-------- Available data

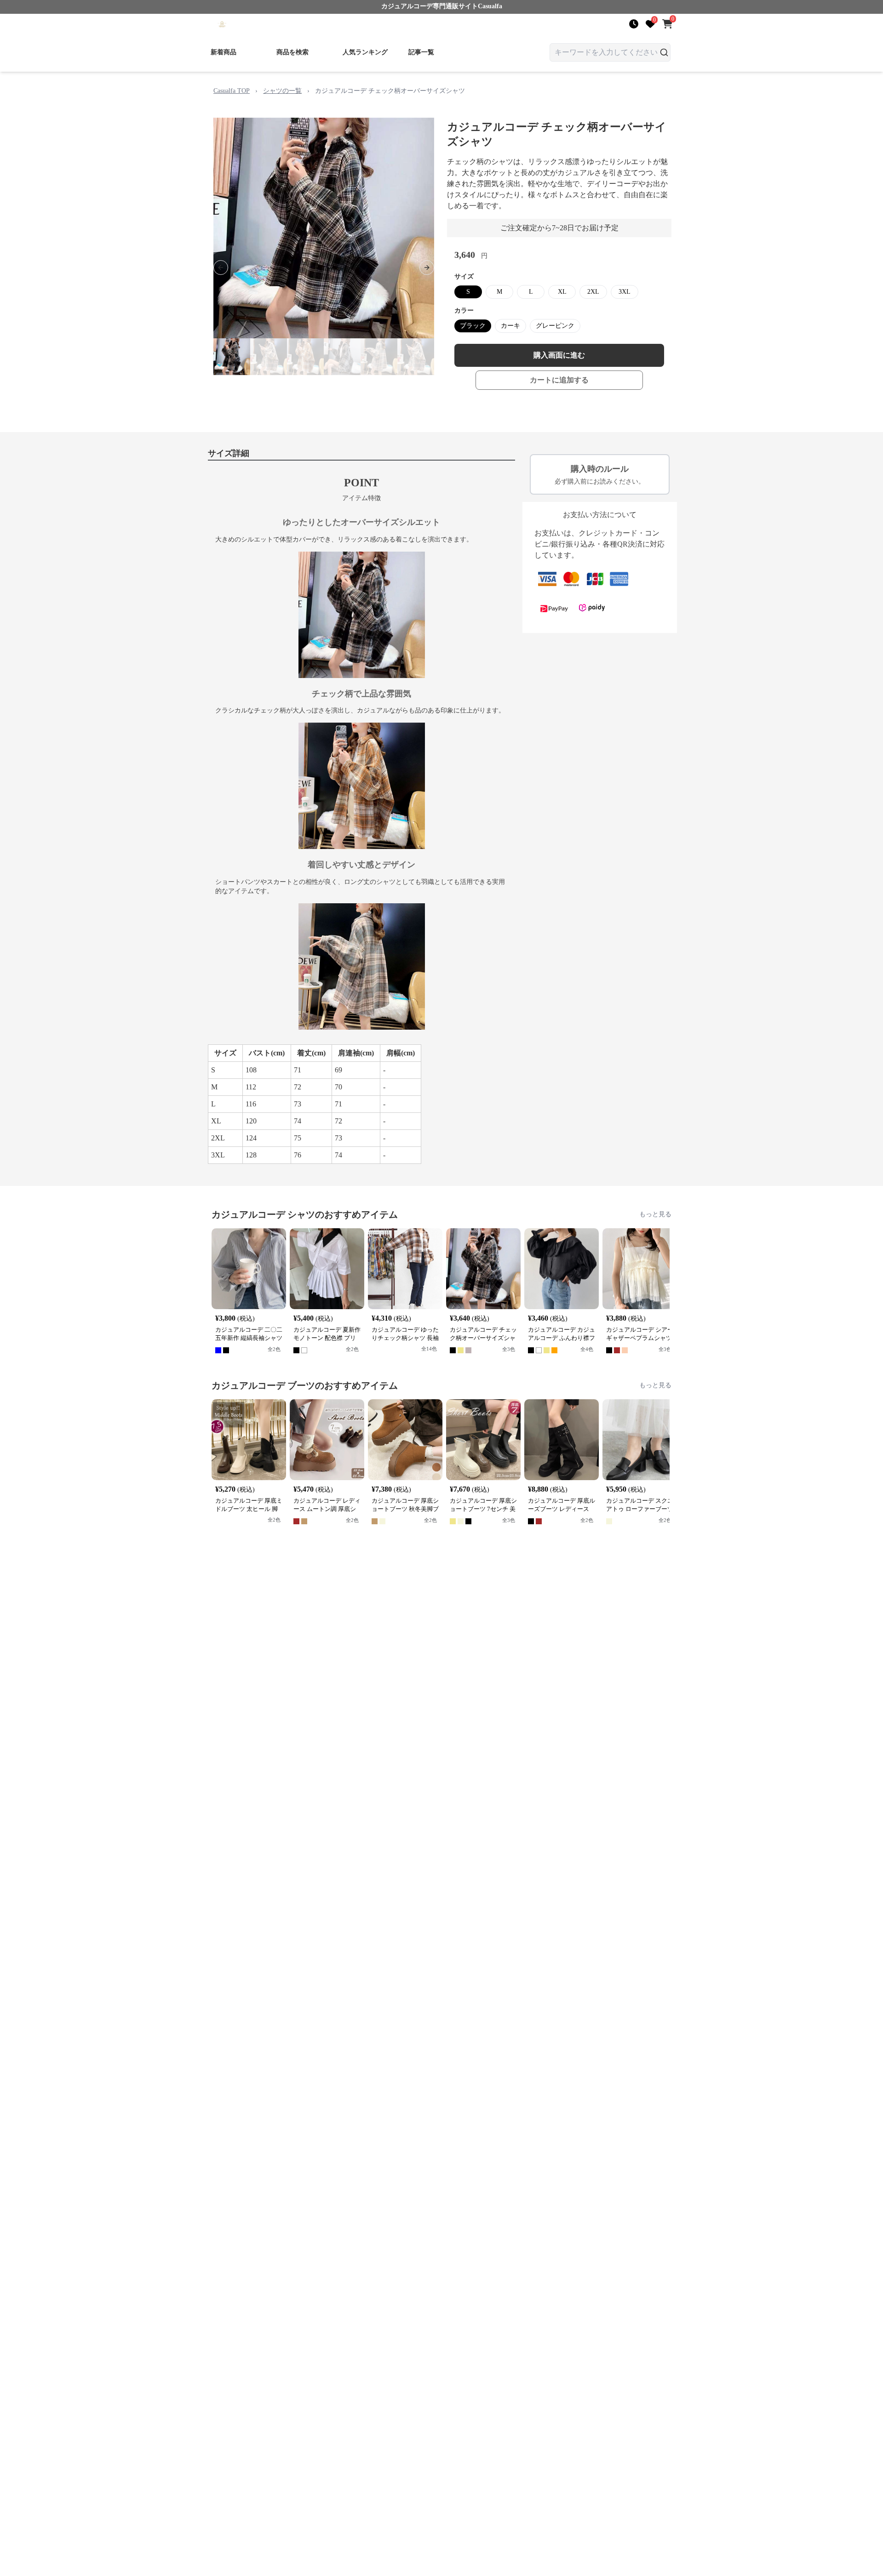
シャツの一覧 (282, 90)
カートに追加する (559, 380)
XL (562, 291)
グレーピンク (555, 325)
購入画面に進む (559, 355)
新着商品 (223, 52)
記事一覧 (421, 52)
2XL (593, 291)
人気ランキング (365, 52)
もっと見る (655, 1214)
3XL (625, 291)
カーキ (510, 325)
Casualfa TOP (231, 90)
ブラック (473, 325)
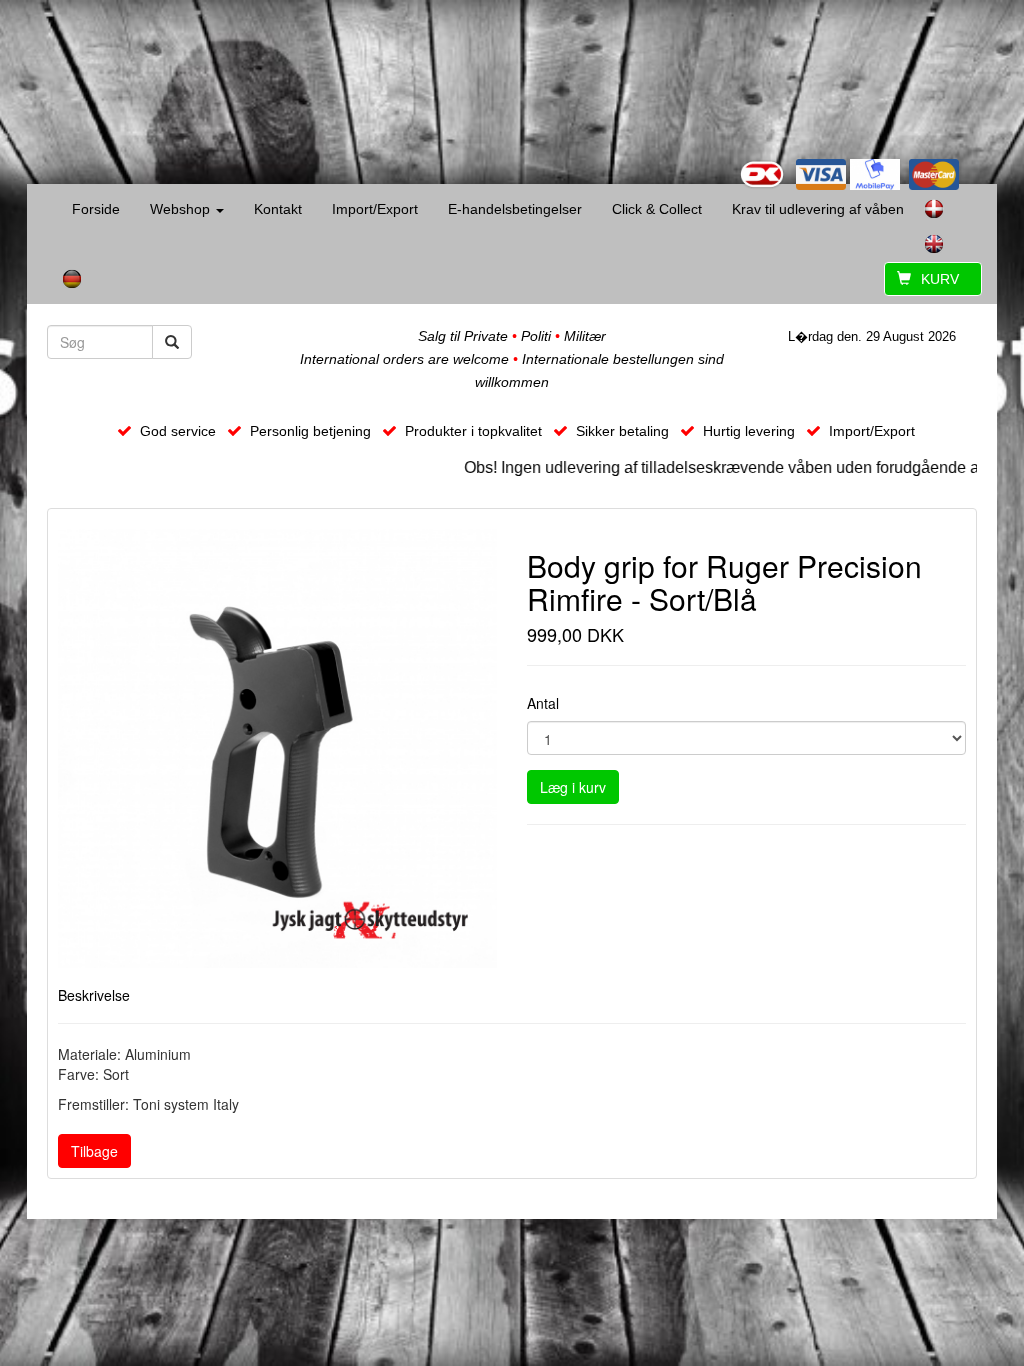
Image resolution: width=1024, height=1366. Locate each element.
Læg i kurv (573, 787)
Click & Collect (657, 209)
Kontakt (278, 209)
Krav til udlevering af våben (818, 209)
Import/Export (375, 209)
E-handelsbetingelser (515, 209)
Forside (96, 209)
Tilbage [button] (94, 1151)
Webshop (182, 209)
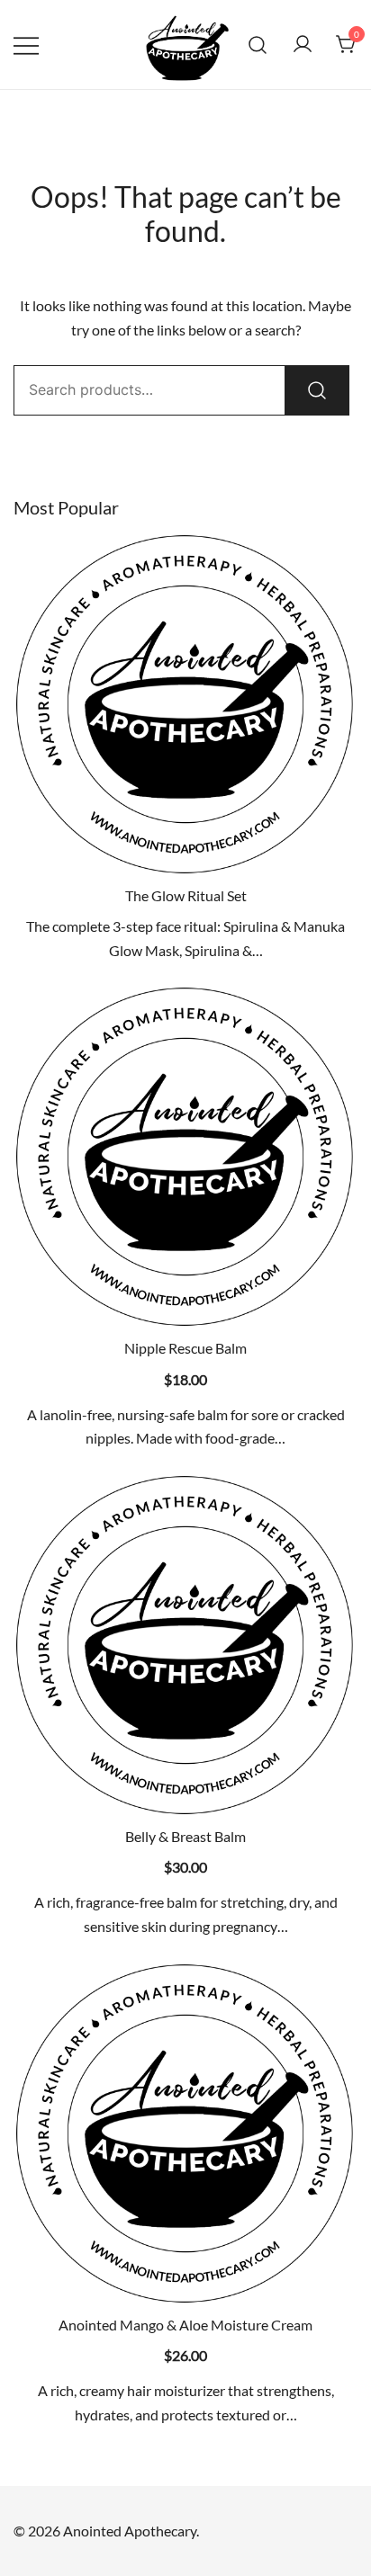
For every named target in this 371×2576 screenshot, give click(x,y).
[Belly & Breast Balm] (185, 1645)
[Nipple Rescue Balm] (185, 1156)
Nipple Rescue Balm (185, 1347)
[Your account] (302, 45)
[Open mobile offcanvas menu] (26, 44)
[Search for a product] (258, 44)
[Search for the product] (317, 390)
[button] (185, 1297)
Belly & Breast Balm (185, 1836)
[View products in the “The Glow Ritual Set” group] (185, 844)
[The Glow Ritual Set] (185, 704)
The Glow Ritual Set (186, 895)
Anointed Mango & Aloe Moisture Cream (185, 2324)
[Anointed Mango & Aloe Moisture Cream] (185, 2133)
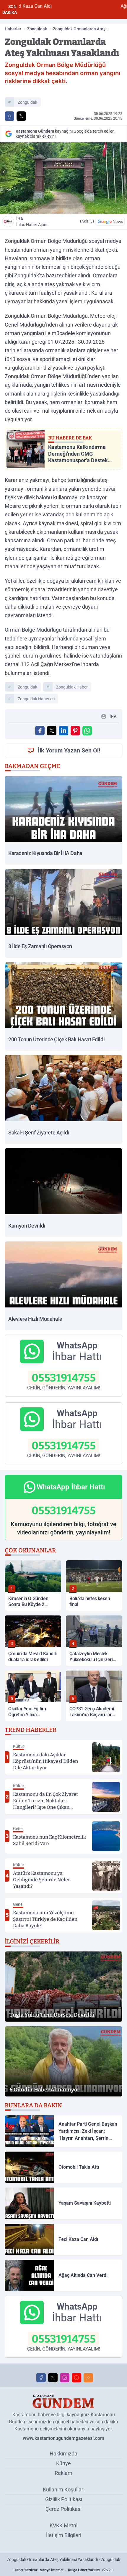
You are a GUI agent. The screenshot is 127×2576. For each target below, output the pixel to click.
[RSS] (88, 2377)
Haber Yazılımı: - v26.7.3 (64, 2570)
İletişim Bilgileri (63, 2535)
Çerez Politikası (63, 2509)
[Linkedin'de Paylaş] (63, 730)
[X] (53, 2377)
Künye (63, 2463)
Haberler (13, 29)
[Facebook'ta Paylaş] (9, 116)
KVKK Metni (63, 2525)
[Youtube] (76, 2377)
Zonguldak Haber (72, 687)
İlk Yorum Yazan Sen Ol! (69, 750)
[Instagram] (64, 2377)
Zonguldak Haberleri (36, 698)
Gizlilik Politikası (63, 2499)
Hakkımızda (63, 2453)
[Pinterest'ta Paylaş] (75, 730)
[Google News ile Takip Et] (110, 221)
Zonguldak (37, 29)
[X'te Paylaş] (21, 116)
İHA (32, 221)
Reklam (63, 2473)
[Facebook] (41, 2377)
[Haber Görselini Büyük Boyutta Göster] (63, 178)
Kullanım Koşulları (63, 2489)
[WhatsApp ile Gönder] (87, 730)
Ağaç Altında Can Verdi (90, 6)
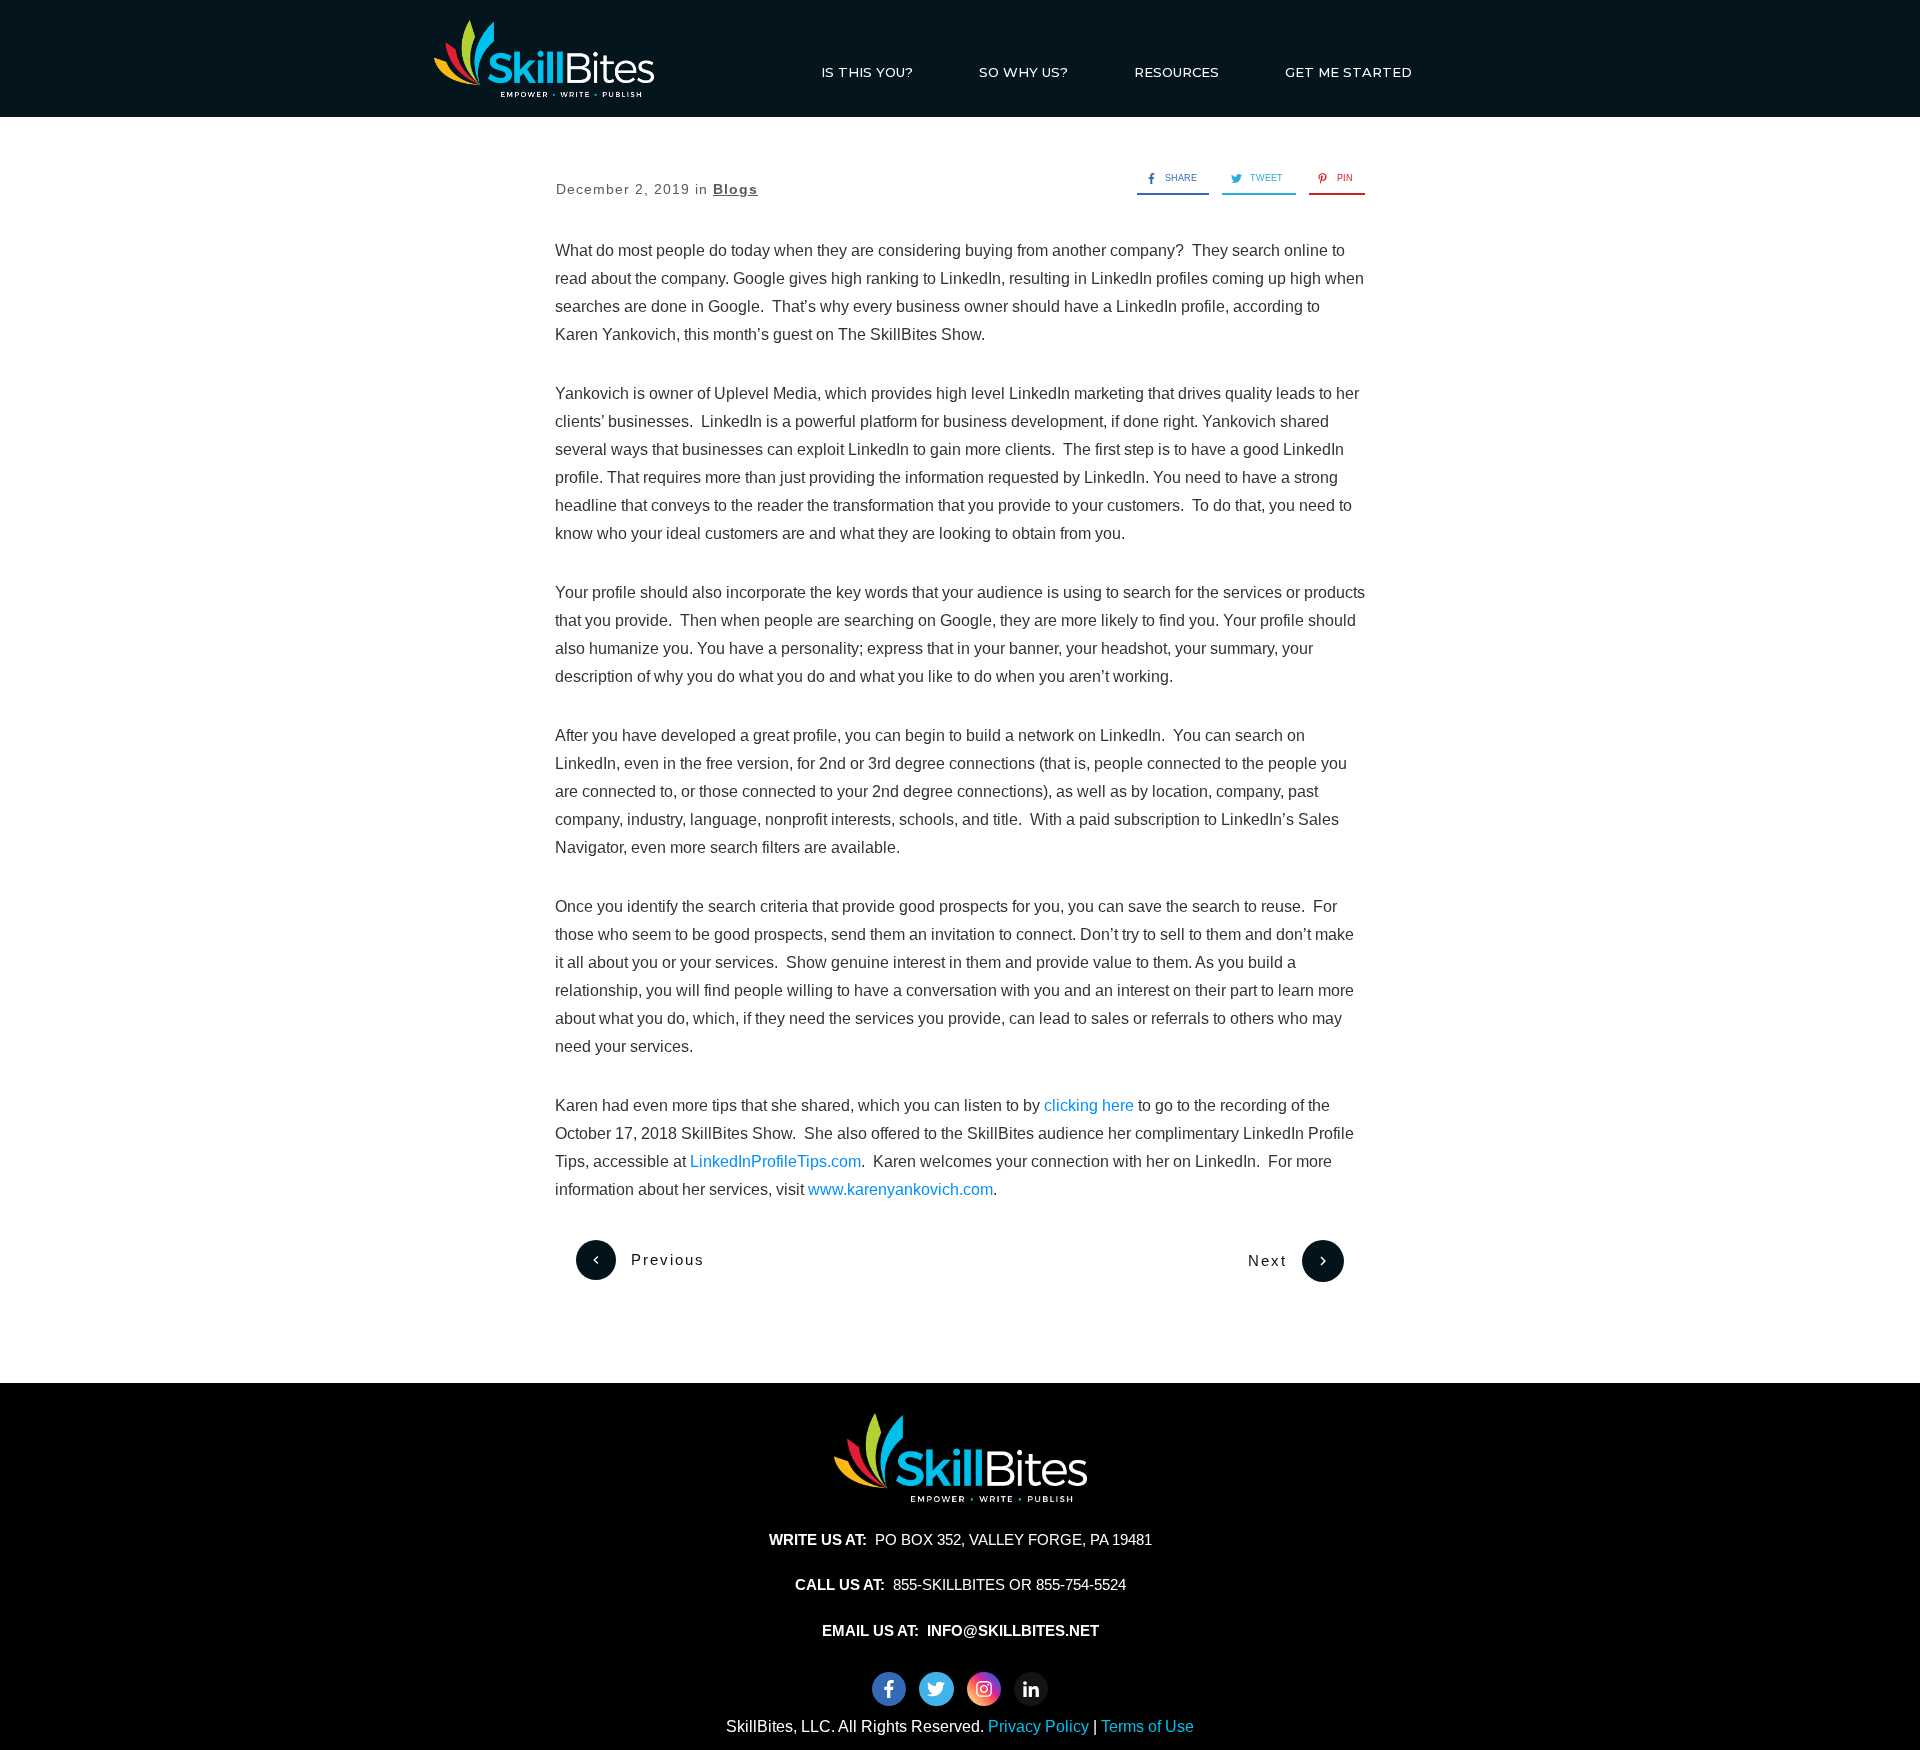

----------------

:: The problem ::
Set down the entries above exactly; no pictures belong in the copy.

:: Answer box ::
シャツの一覧 (282, 90)
カートに追加する (559, 380)
XL (562, 291)
グレーピンク (555, 325)
購入画面に進む (559, 355)
新着商品 (223, 52)
記事一覧 (421, 52)
2XL (593, 291)
人気ランキング (365, 52)
もっと見る (655, 1214)
3XL (625, 291)
カーキ (510, 325)
Casualfa TOP (231, 90)
ブラック (473, 325)
Image resolution: width=1024, height=1366. Locate each element.
Læg i kurv (573, 787)
Click & Collect (657, 209)
Kontakt (278, 209)
Krav til udlevering af våben (818, 209)
Import/Export (375, 209)
E-handelsbetingelser (515, 209)
Forside (96, 209)
Tilbage [button] (94, 1151)
Webshop (182, 209)
For every named target in this 371×2576 screenshot, give click(x,y).
[Belly & Breast Balm] (185, 1645)
[Nipple Rescue Balm] (185, 1156)
Nipple Rescue Balm (185, 1347)
[Your account] (302, 45)
[Open mobile offcanvas menu] (26, 44)
[Search for a product] (258, 44)
[Search for the product] (317, 390)
[button] (185, 1297)
Belly & Breast Balm (185, 1836)
[View products in the “The Glow Ritual Set” group] (185, 844)
[The Glow Ritual Set] (185, 704)
The Glow Ritual Set (186, 895)
Anointed Mango & Aloe Moisture Cream (185, 2324)
[Anointed Mango & Aloe Moisture Cream] (185, 2133)
You are a GUI agent. The screenshot is 127×2576. For each target below, output the pixel to click.
[RSS] (88, 2377)
Haber Yazılımı: - v26.7.3 (64, 2570)
İletişim Bilgileri (63, 2535)
Çerez Politikası (63, 2509)
[Linkedin'de Paylaş] (63, 730)
[X] (53, 2377)
Künye (63, 2463)
Haberler (13, 29)
[Facebook'ta Paylaş] (9, 116)
KVKK Metni (63, 2525)
[Youtube] (76, 2377)
Zonguldak Haber (72, 687)
İlk Yorum Yazan Sen Ol! (69, 750)
[Instagram] (64, 2377)
Zonguldak Haberleri (36, 698)
Gizlilik Politikası (63, 2499)
Hakkımızda (63, 2453)
[Pinterest'ta Paylaş] (75, 730)
[Google News ile Takip Et] (110, 221)
Zonguldak (37, 29)
[X'te Paylaş] (21, 116)
İHA (32, 221)
Reklam (63, 2473)
[Facebook] (41, 2377)
[Haber Görselini Büyük Boyutta Göster] (63, 178)
Kullanım Koşulları (63, 2489)
[WhatsApp ile Gönder] (87, 730)
Ağaç Altında Can Verdi (90, 6)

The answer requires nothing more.